Distinguishing between syncope and epilepsy often depends on a detailed history and examination supported by investigations to confirm the working diagnosis. This often includes imaging such as video telemetry with simultaneous electroencephalogram and electrocardiogram readings [
16]. An EEG, for syncopal episodes, however, is likely to show normal brain activity as compared to epileptiform brain activity seen in seizures [
16]. In some instances, a consult from the cardiology or neurology teams can help to make clinical care optimal in more daunting cases. In more advanced centers, a head-up tilt table test (HUT) can be carried out [
15]. This test aids in the identification of neurocardiogenic syncope. However, it can also diagnose other conditions such as orthostatic hypotension and autonomic dysfunction. When a baseline Head-up tilt table test is done, the patient is strapped to a table upright between 60 to 80 degrees for a minimum of 10 minutes and up to 45 minutes to carry out the testing [
15]. Most healthcare facilities implement a protocol encouraging the use of intravenous isoproterenol to provoke a neurocardiogenic response. It is important to note however that this this drug is contraindicated in coronary artery disease. An alternative medication, a sublingual nitroglycerin can be given instead.
It is no surprise that this can prove to be difficult in low-resource settings where the extensive catalog of imaging and investigations is not available. In these settings, there is a greater reliance on the clinical aptitude of the physician to determine the exact cause and distinguish the difference without the luxury of extensive imaging modalities.
There are also financial implications to misdiagnosis. An incorrect diagnosis can first result in continuous hospitalizations. In most countries, healthcare costs continue to rise, and repeated investigations can be costly. In addition, it can cause significant loss for the patient. This can result from increased sick time, extended time away from work or school, and a major financial loss. This can put an unnecessary strain on the healthcare system, which in most instances can already struggle with high volumes of patients through the emergency room. If litigation occurs, this can have a further financial cost to the healthcare facility.

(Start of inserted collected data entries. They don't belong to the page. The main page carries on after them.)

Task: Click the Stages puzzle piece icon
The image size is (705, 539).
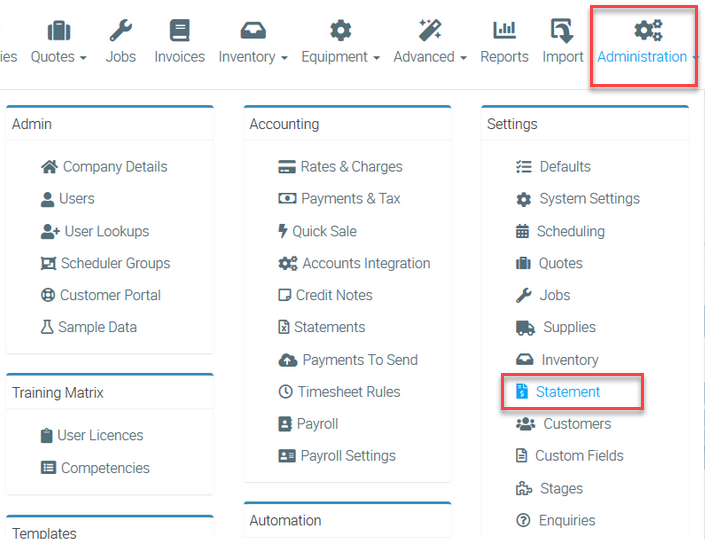Action: 523,489
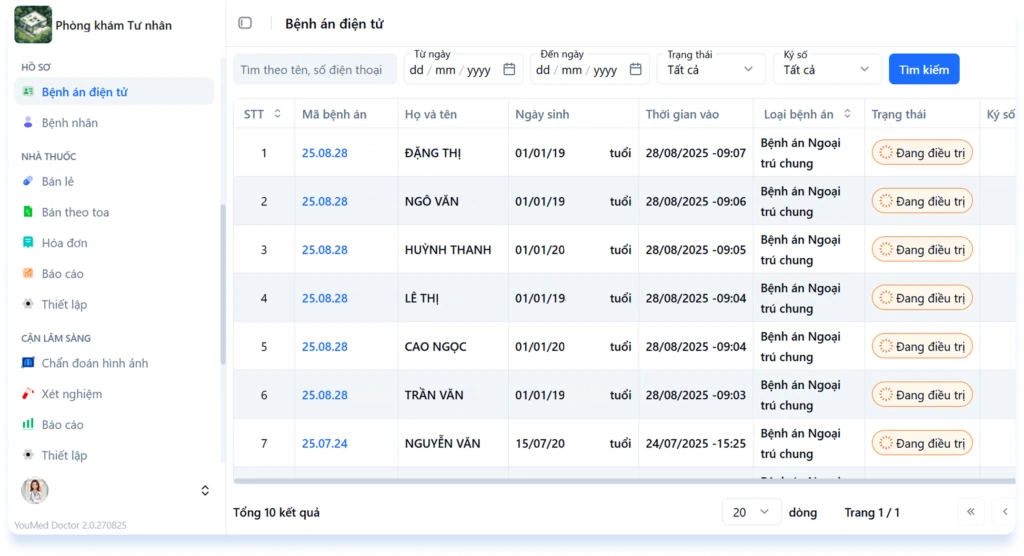The image size is (1024, 556).
Task: Click the Xét nghiệm test icon
Action: pyautogui.click(x=28, y=394)
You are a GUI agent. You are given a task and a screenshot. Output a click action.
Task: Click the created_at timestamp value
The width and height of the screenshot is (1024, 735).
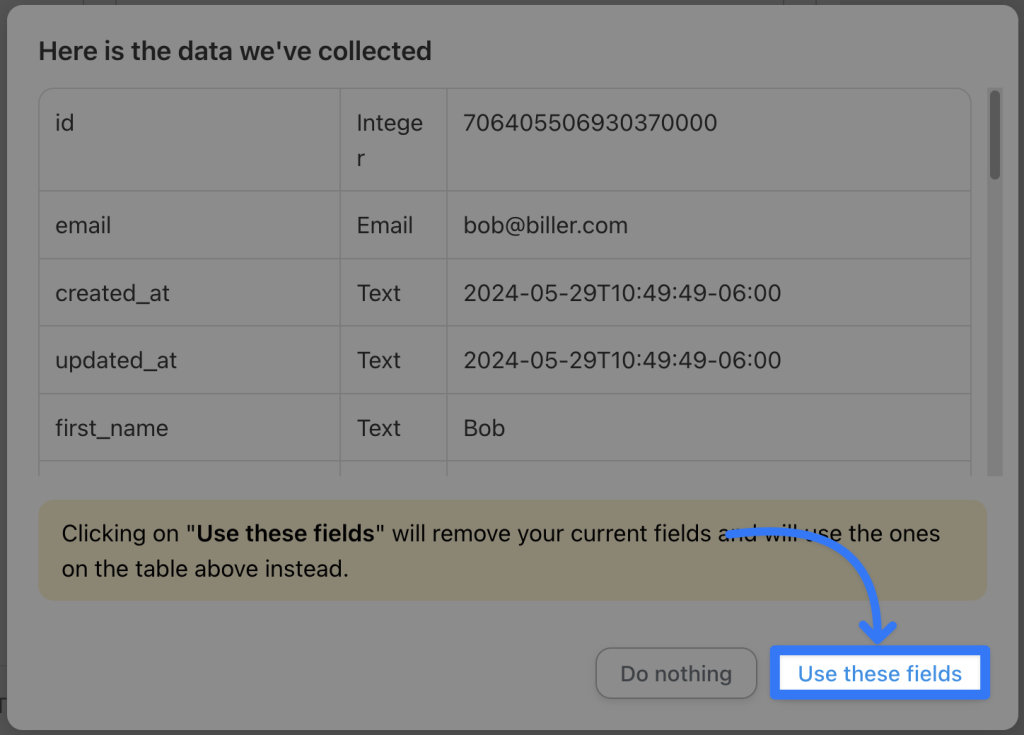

Overall, distinguishing between syncope and seizures can be challenging initially. The exact mechanism for vasovagal syncope is not clearly understood. This can result in challenges in clearly defining the mechanism of injury. For some, they postulate the failure of sympathetic efferent vasoconstrictor traffic that is believed to result from a trigger such as pain, anger, or fear. This is a contract to seizures that can be the result of a wide range of underlying causes [
17]. However, with continued clinical experience and the refinement of core clinical skills such as history taking and physical examination, this key skill can become more developed. The reliance on ECGs, ECHOs, and basic laboratory investigations is less important when these advanced skills exist.